The CSCs have different mechanisms of defense against chemotherapy and radiation. Here, we have highlighted two major mechanisms. CSCs produce antioxidant enzymes to protect against radiation-induced damages. One of the routine treatments of cancer is radiotherapy that produces free radical as a natural byproduct of oxygen metabolism. This oxidative damage causes the damage to DNA to kill cancer cells. In some studies, increase of resistance to radiotherapy has been accompanied with enhanced DNA repair, less damage to DNA, reduced apoptosis, and increase of angiogenesis [74].

The other mechanism of CSC is through detoxification enzymes which play a role in resistance to chemotherapy. Drug detoxification is done in three stages; in the first stage, detoxification is done through cyto p450, which removes OH and free radical O2∙− species. In the second stage, toxins are conjugated using glutathione, glucuronic acid, or sulfate catalyzed by glutathione S-transferase, uridine disulfate, glucuronosyltransferase, and sulfatase. Finally, drug and toxin are also pumped out of the cell through intermembrane channels [74].

Identification of similarities and dissimilarities between normal stem cells, CSCs, non-tumorigenic cells, and normal differentiated cells based on differences in their immunophenotype shall allow the development of CSC-targeted therapeutic strategies which shall definitely impart a relatively low risk toward normal cellular/tissue level cytotoxicity. Evaluating the efficacy of such targeted molecule treatments shall require the advent of modern approaches to determine the CSC frequency and their degree of viability within tumor mass.

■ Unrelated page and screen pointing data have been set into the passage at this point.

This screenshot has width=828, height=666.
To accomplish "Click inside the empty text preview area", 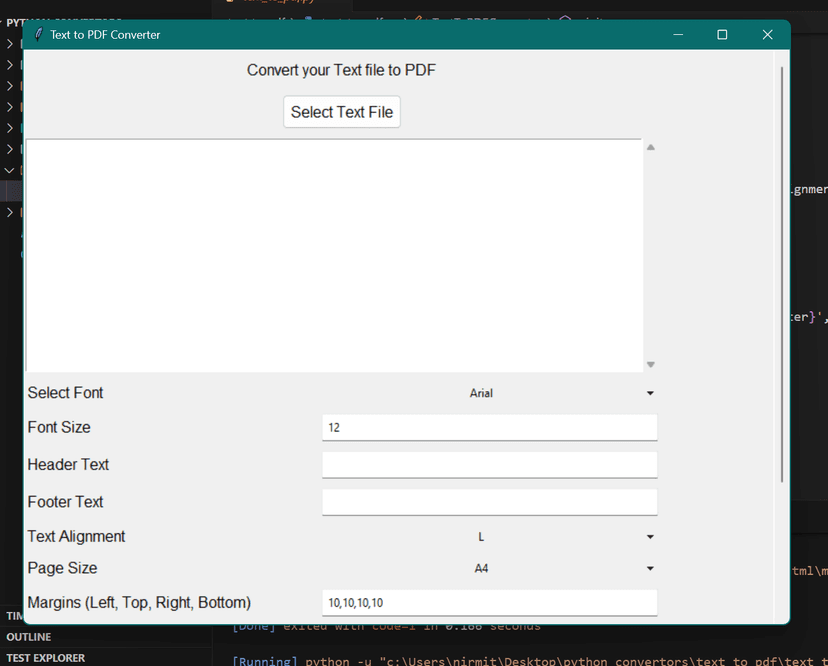I will click(333, 255).

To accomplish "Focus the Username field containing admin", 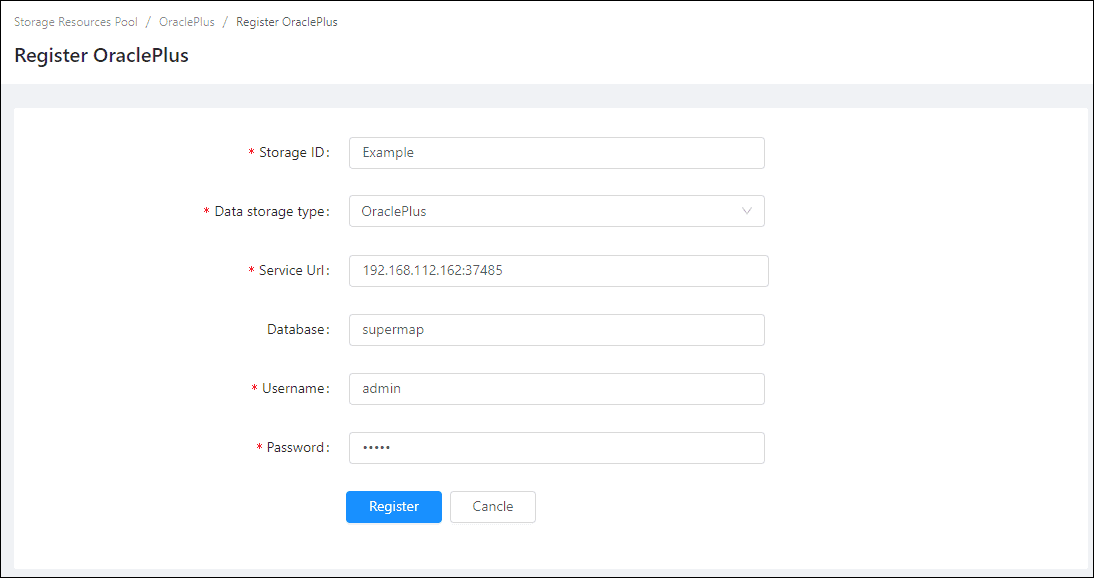I will pos(556,389).
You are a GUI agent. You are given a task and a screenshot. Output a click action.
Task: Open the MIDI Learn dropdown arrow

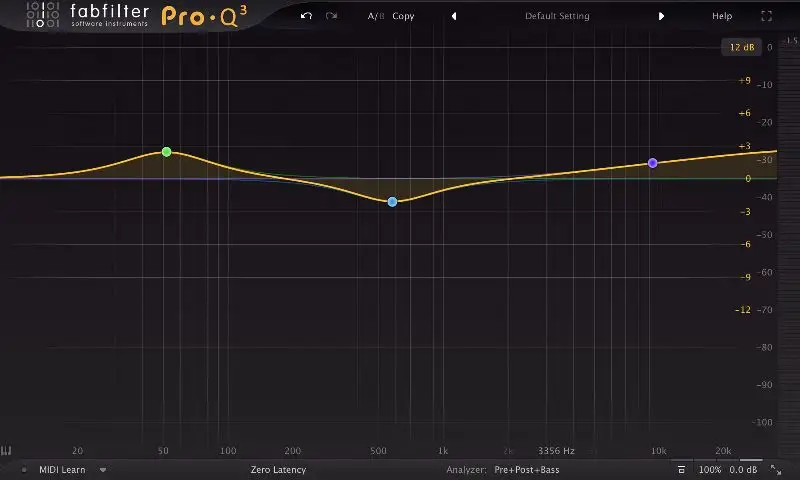(102, 469)
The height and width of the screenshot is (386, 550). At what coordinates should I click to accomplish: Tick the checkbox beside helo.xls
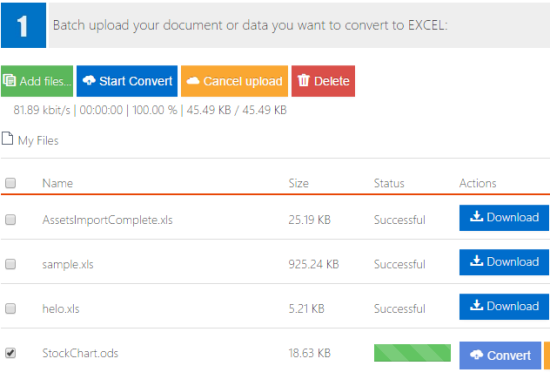click(11, 308)
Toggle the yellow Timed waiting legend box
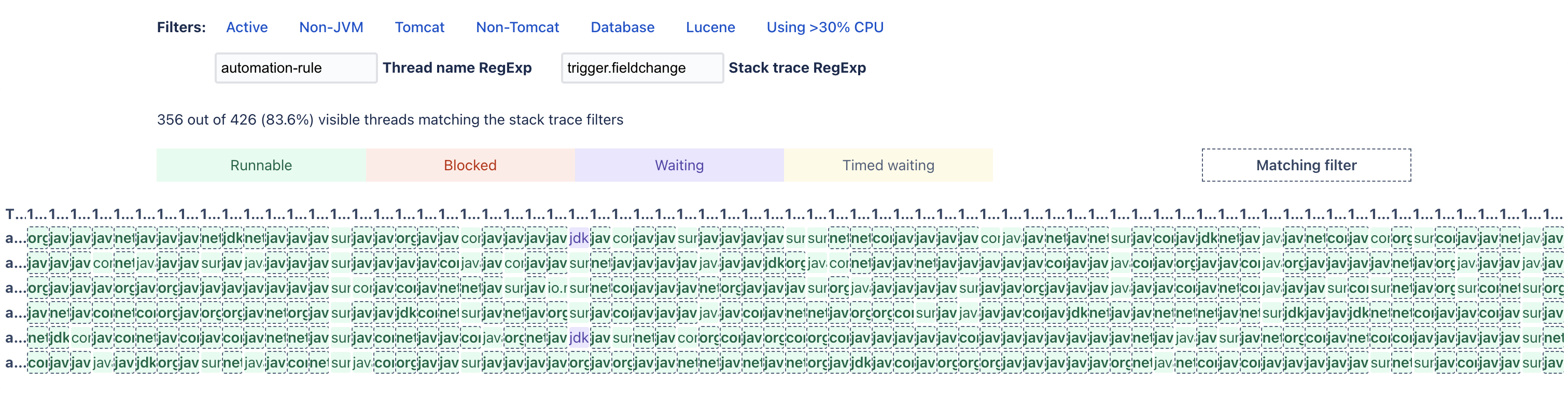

However, resistance due to clonal selection and tumor microenvironment such as hypoxia might pay hindrance toward the development of the cure and needs utmost care and precautions.

In view of the tremendous importance of CSCs in the management and control of cancer, subsequent chapters of this book have been assigned to deal elaborately and critically with several important aspects, such as types of CSCs, how CSCs can contribute to the development of different types of cancer, isolation and characterization of CSCs, role of other tumor microenvironmental factors in association with CSCs in cancer development, controversies of acceptance for the CSC hypothesis, new strategies or alternative therapies for targeting CSCs for cancer treatment, and some other emerging issues.